Many observers have hailed this as the duo’s most seamless and fully formed offering. Oliver agrees.

“Over the past several years, we’ve really gotten used to writing and singing together, but especially the writing is the part I think that’s really evolved,” he says. “In the early stages, I sort of had a bunch of songs, and we started off that way, and then Chris started writing a bunch of songs, and then we really started joining forces. I sort of feel like this album represents that the most.”

It can be a little hard to fully fathom collaborative songwriting — for all but the most desperately corporatized and formulized artists, the craft is a deeply personal exercise, chasing thoughts and recollections around with wordplay and meter and rhyme. The consumer can blithely accept a shared songwriting credit on a CD, but for artists who actually put their name to a song, and play it in front of a club or small theater audience, there’s an inevitable sense of territorial ownership attached to it.

Sharing that process with another songwriter is perilous enough — how much harder can it be with your own brother?
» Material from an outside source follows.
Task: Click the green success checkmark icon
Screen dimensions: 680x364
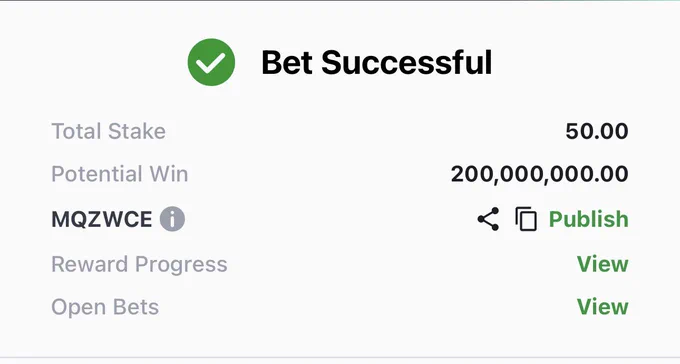Action: pyautogui.click(x=211, y=62)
“Well,” Wood says, “I think the thing for us, and this came from our last CD Loaded, we realized we had a lot of the same musical influences, which goes way back to before Chris’ band and my own stuff, to the days where we grew up listening to our dad’s record collection and listening to our dad sing and play. So we’re coming back to our roots, in a way … Joni Mitchell, The Beatles, Dylan, but also blues stuff like Lightnin’ Hopkins.

“So in a way, we’re going back to that, but maybe more importantly we’re going back to a lot of family issues, when it comes to writing … On the Loaded CD, we wrote a lot about the passing of our Mom. … That sort of united us when it came to writing and what we were going though in our lives. And that was a kind of grown-up experience, but we also had issues with our parents, issues with each other, and now we both have wives and kids … so we just have a lot in common.”

The brothers Wood collaboration took on a life of its own after some live tapes in 2004 and a why-not project to make a CD in 2005 unexpectedly led to a label deal and tour offers — great press, generous plaudits from the folk/Americana crowd, and the sense that the duo was maturing and developing more or less out in the open gave the project the kind of room and support it needed to breathe and flourish.

But there’s always coming back home. “I love coming back to the mountains, absolutely,” he says. “I went to Boulder High, so did Chris, and our father [just retired from a professor seat at CU] still lives there. Yeah, it’s changed a lot since I lived there, but I look up to the mountains, and they still look the same.”